-- Source passage follows --

In Brief
The Canfield Casino in Saratoga Springs, New York is a Gilded Age gambling palace turned museum. It ran mostly quiet until staff mounted an exhibit of antique dresses worn by long-dead local women. After that, the third floor stopped behaving.
The Full Story
The Canfield Casino in Saratoga Springs, New York is a museum now, but for years it kept a woman in white who walks the third floor. Staff see her appear out of nowhere and move room to room in a Victorian dress. Many of them think they know who she is.
"People say they see a woman in white who goes from room to room, and many of us believe that it's Reubena Walworth," the museum's director, Jamie Parillo, has said. Reubena was a real Saratoga woman, a nurse who cared for soldiers at Camp Wikoff during the Spanish-American War, caught typhoid, and died young. She was the daughter of Ellen Hardin Walworth, a founder of the Daughters of the American Revolution, and the Walworth family's possessions are kept in the building, mostly on the third floor, which is where most of the activity stays. The earliest modern sighting goes back to the mid-1990s, when a woman in Victorian dress appeared suddenly in front of a visitor.
The building opened in 1870 as a gambling club for John Morrissey, a former bare-knuckle prizefighter turned congressman. He ran it on three rules: no women in the gambling rooms, cash only, and no locals. Richard Canfield, the "King of Gamblers," later poured a fortune into the place and made Saratoga the American Monte Carlo. Reformers shut the gambling down, and the building became the Saratoga Springs History Museum.
For a long time the strangeness was sporadic. Then the museum hung an exhibit called "Fashion of Saratoga Springs," antique clothing once worn by prominent local women, all of them long dead. After that opened, the reports spiked. From roughly 2007 through 2010 the incidents piled up. At a 2009 exhibition opening, a patron had a glass slapped out of her hand by nothing anyone could see. A volunteer and an employee watched a garbage-can lid leap into the air and crash to the floor on its own.
There's phantom cigar smoke in non-smoking rooms, which fits a building that spent decades as a men's gambling club. Cold spots. Hair pulled, shoulders tapped. Objects moving in locked rooms. The reports got loud enough that SyFy's "Ghost Hunters" came to investigate in 2010, and in 2019 the Travel Channel ranked the place number 4 on its list of America's most terrifying. The clothes are in the permanent collection now, and the activity never settled back down.
Parillo doesn't claim to have seen a ghost. He claims something else. "I have never seen her, I have never seen a ghost in the building, but I've been touched. I've had doors fly open and closed."

-- Source passage concluded --

In the Canfield Casino passage, what three rules did John Morrissey use to run the gambling club?

-- Records provided follows --

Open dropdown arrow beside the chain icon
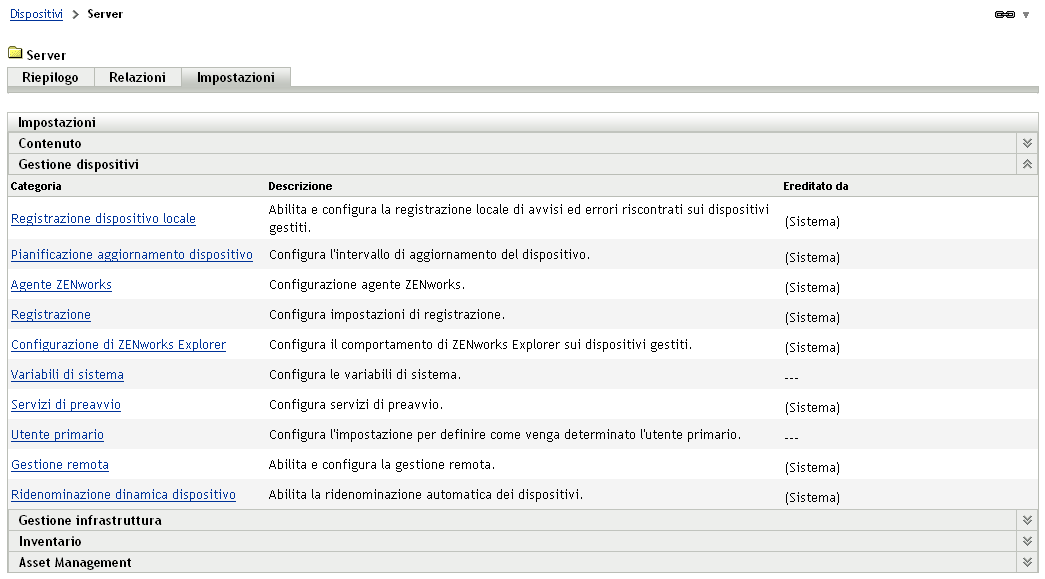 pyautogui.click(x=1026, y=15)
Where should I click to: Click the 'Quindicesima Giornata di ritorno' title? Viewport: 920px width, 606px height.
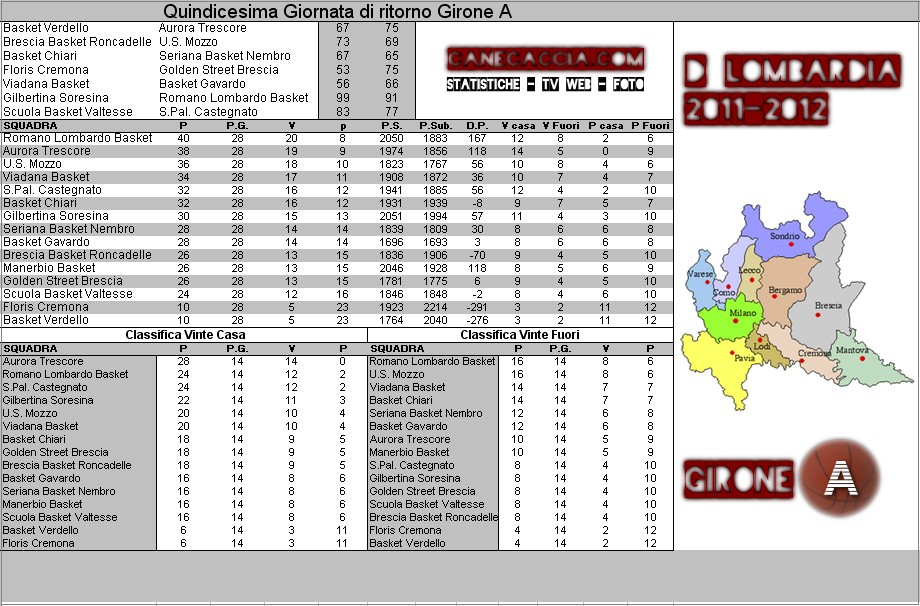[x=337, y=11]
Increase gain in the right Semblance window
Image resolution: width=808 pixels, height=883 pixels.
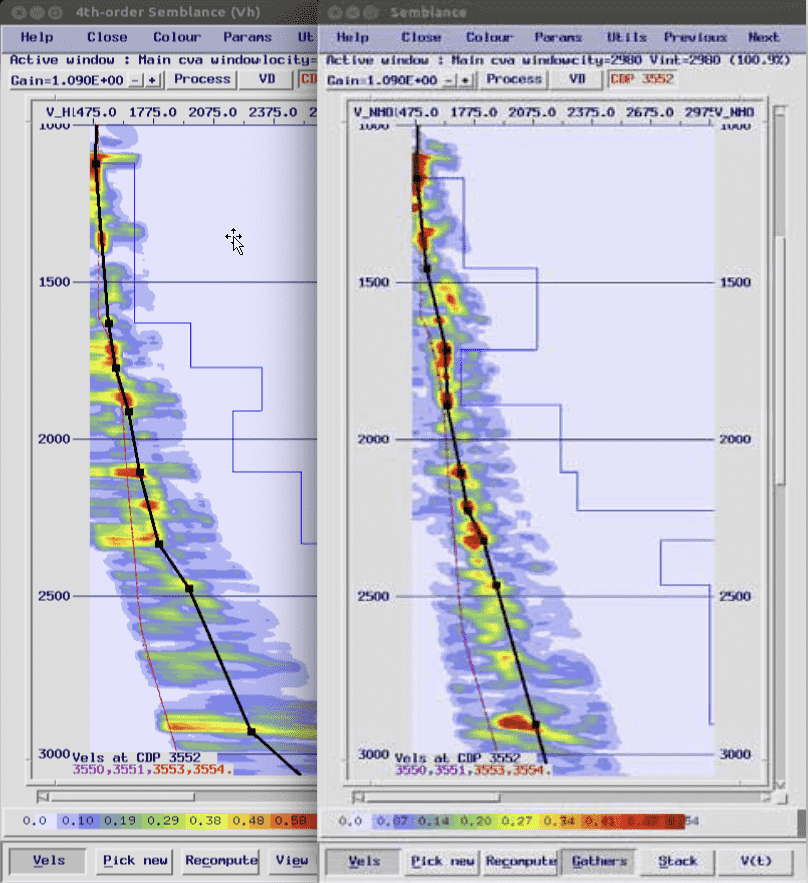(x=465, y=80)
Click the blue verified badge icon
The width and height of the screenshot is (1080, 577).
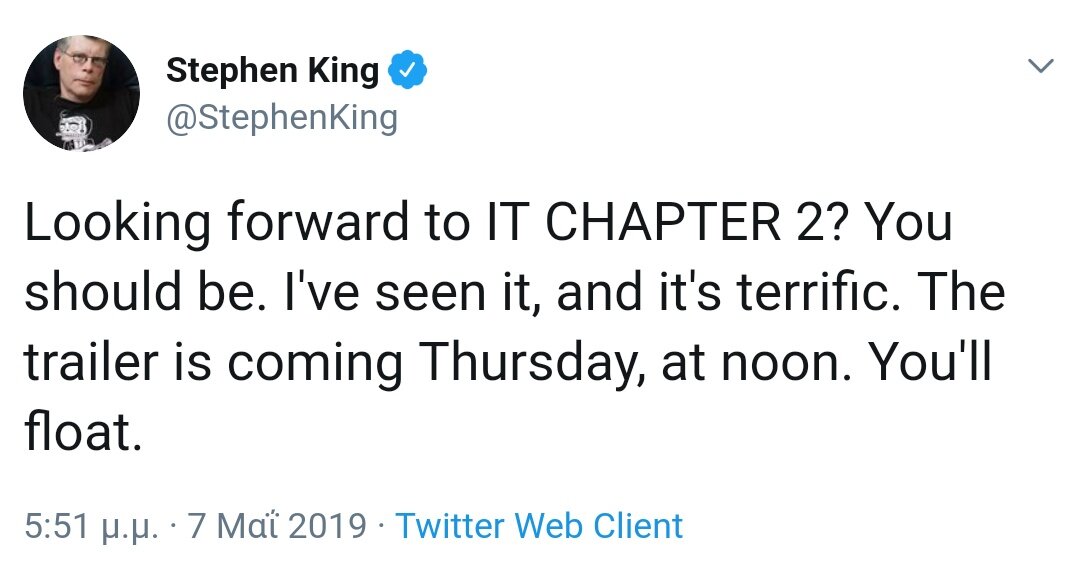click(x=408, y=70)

-- Records provided concluded --
-- Records provided follows --

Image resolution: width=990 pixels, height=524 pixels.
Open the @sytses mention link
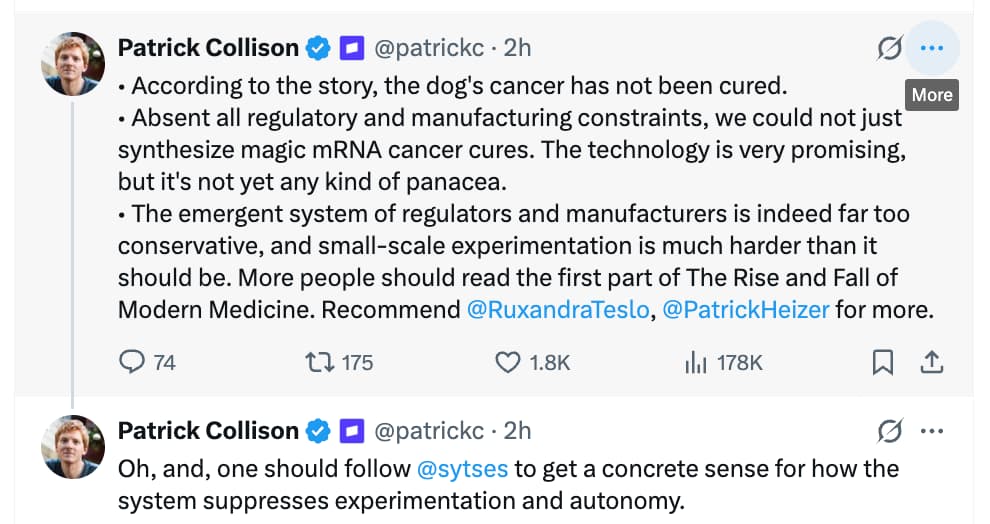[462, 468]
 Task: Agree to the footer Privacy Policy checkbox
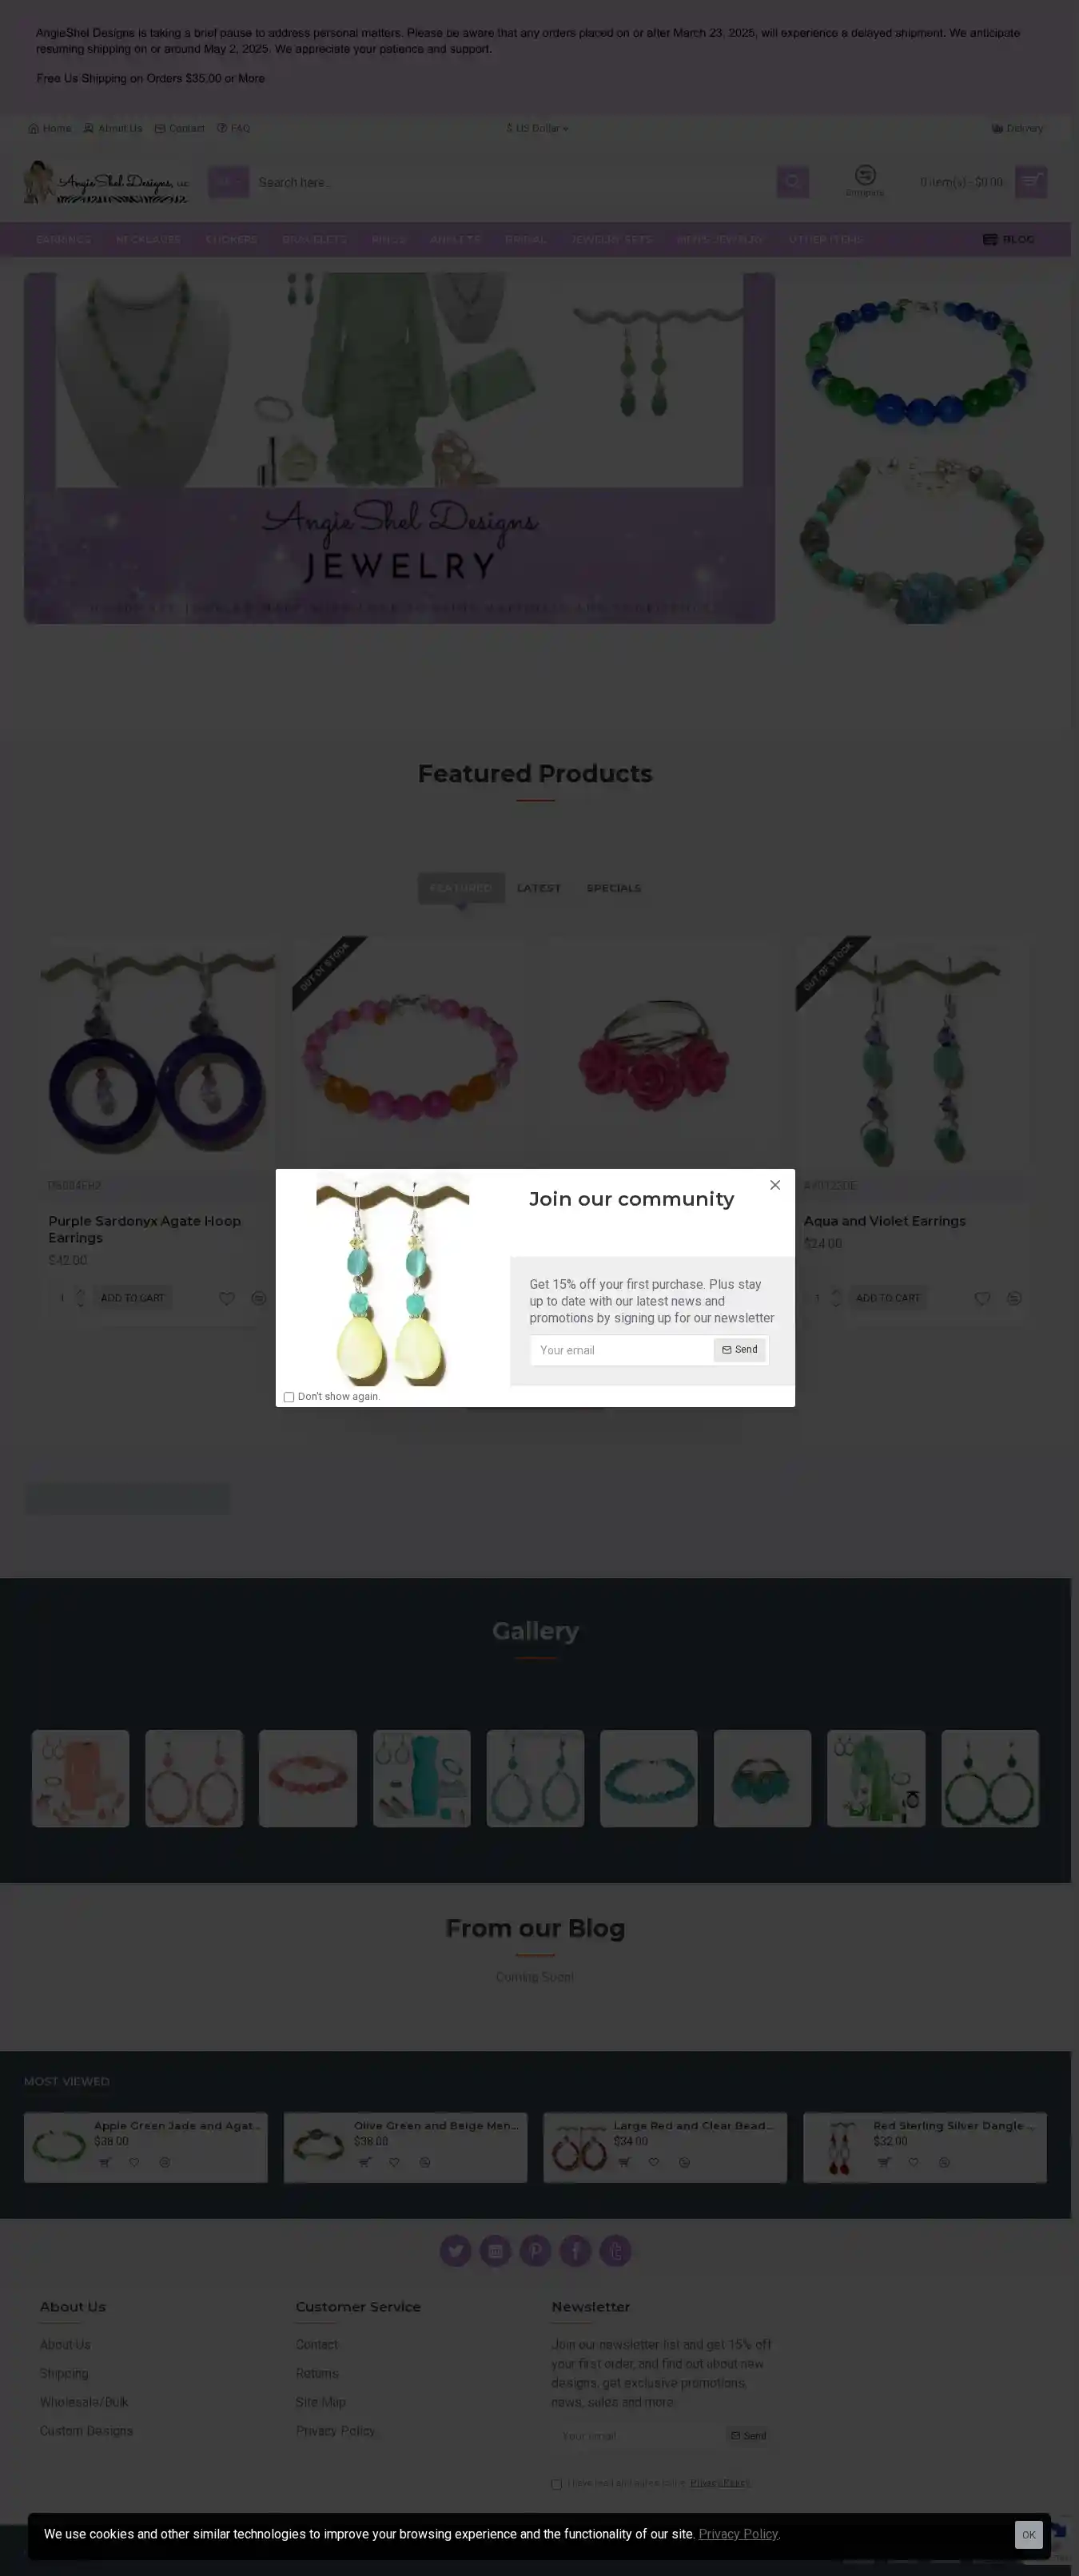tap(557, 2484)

-- Records provided concluded --
-- Records provided follows --

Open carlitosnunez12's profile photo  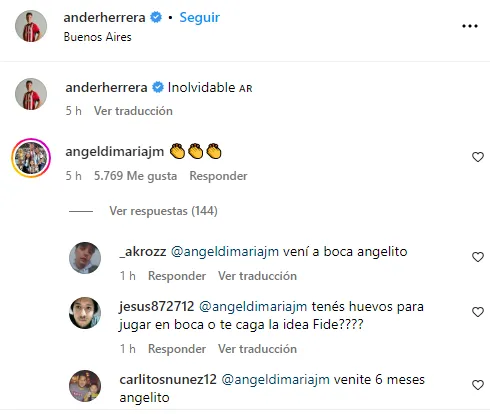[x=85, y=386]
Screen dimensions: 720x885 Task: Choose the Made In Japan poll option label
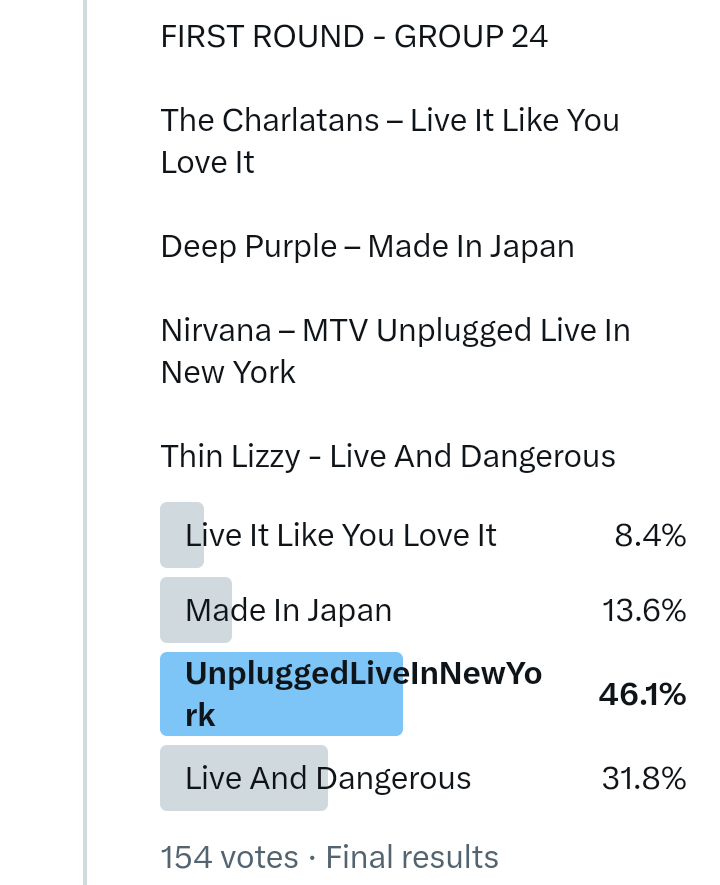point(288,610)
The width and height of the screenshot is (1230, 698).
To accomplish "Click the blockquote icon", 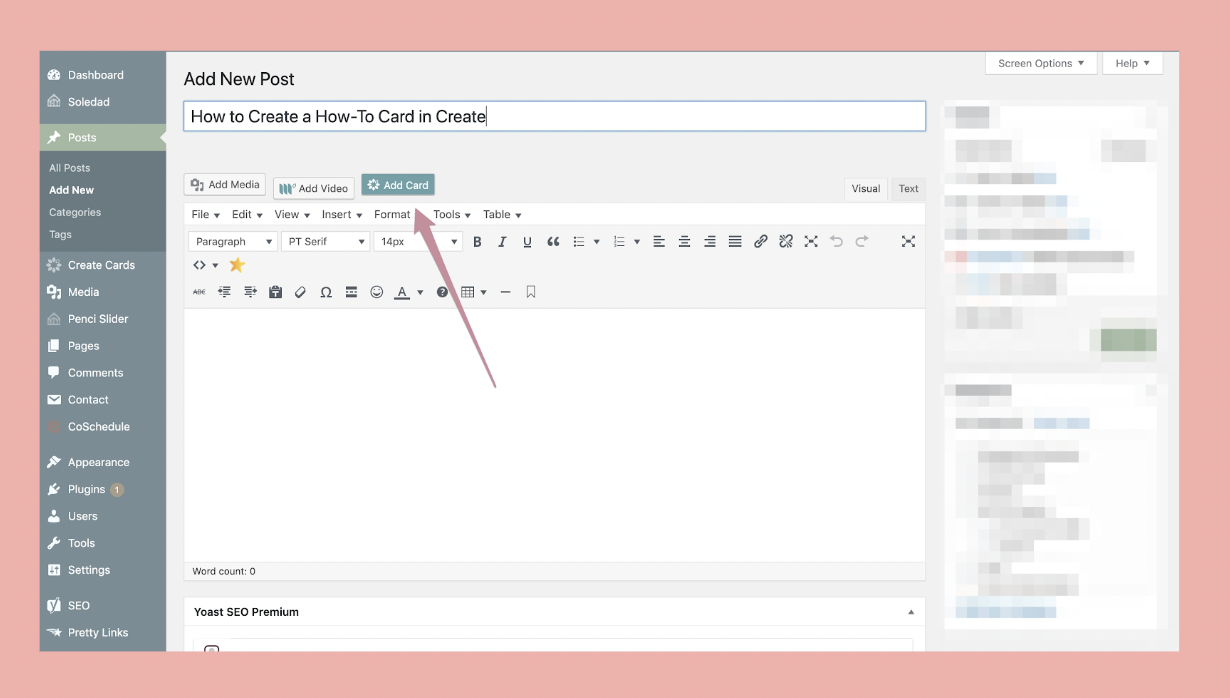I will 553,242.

-- Records provided concluded --

» **Answer box**: No women in the gambling rooms, cash only, and no locals.